Reply: We thank the reviewer for the recommendation of our manuscript. As suggested by the reviewer, we have added corrections to the revised manuscript. In the revised manuscript, the replies to the comments of this reviewer are highlighted in blue color.

 

  1. Authors have used a two-stage strategy, where the first stage distinguishes the MI population from NSR, and the second stage uses only MI group data to distinguish among six different subcategories. How does it compare with a single-stage strategy, where NSR plus six MI subcategories constitute overall seven categories? How would it affect MI detection accuracy?

Reply: We thank the reviewer for this comment. As suggested by the reviewer, we have added the classification results of the MMDCNN classifier for seven class classification tasks in the revised manuscript. A new table (Table 11) has been added to the revised manuscript. The descriptions of Table 11 are highlighted in blue color on page 13 of the revised manuscript.

 

  1. Authors have treated six MI subcategories as just different names, without describing any physiology or graphical traits each category has. It naturally leads to poor discussion regarding the non-uniformity of accuracy values. In the authors' view, why is the IA value of ASMI significantly lower than that of other subcategories? Any inputs from collaborating medical doctors?

Reply: We thank the reviewer for this comment. As suggested by the reviewer, we have added the physiological descriptions regarding the variations in the various morphological parameters of VCG signals during different types of MI. We have collaborated with few cardiologists in Hyderabad, India, for ECG and VCG analysis during different types of MI. In the future, new deep learning approaches can be developed to detect and classify various cardiac diseases using VCG and ECG signals.

 

 

 

<Minor issues>

  •  Abstract: Acronyms for different categories of MI should be corrected. (ALMI, IMI, etc)

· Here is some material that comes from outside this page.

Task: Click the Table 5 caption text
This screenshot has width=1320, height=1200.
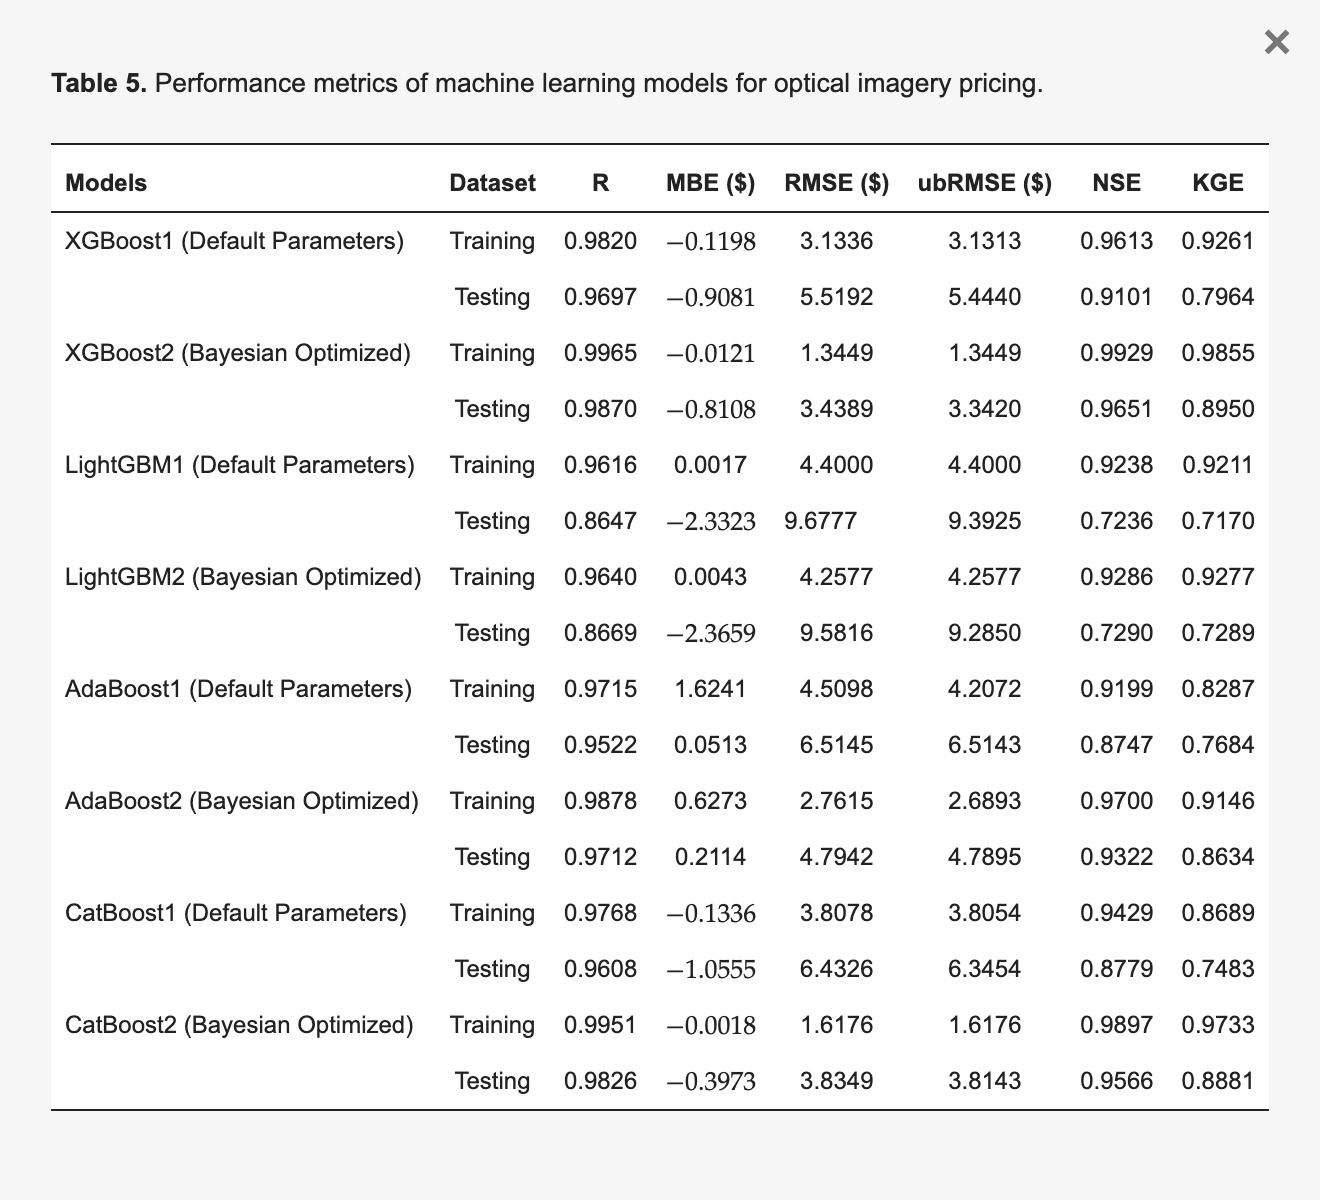Action: [x=547, y=83]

Reply: As suggested by the reviewer, we have corrected this mistake in the abstract section.

  • The position of Table captions needs to be consistent. For example, does Table 4 caption refer to the table above it or below?

Reply: We have added the Table 4 caption in the revised manuscript. The corrections are highlighted in blue color in the revised manuscript.

  •  Line 99: “… proposed for detection and localization of MI.”

Reply: We have corrected this grammatical mistake in the revised manuscript. The corrections are highlighted in blue color in the revised manuscript.

  • Line 116: Take care of the numbers. There are seven numbers listed when there are only six different categories.

Reply: We thank the reviewer for this comment. As suggested, we have checked and modified this part in the revised manuscript.

  • Line 171: Take care of Table number

Reply: Thanks for this comment. The table number is added in the revised manuscript.

  •  Line 178: It can also be observed …

Reply: We have corrected this grammatical mistake in the revised manuscript.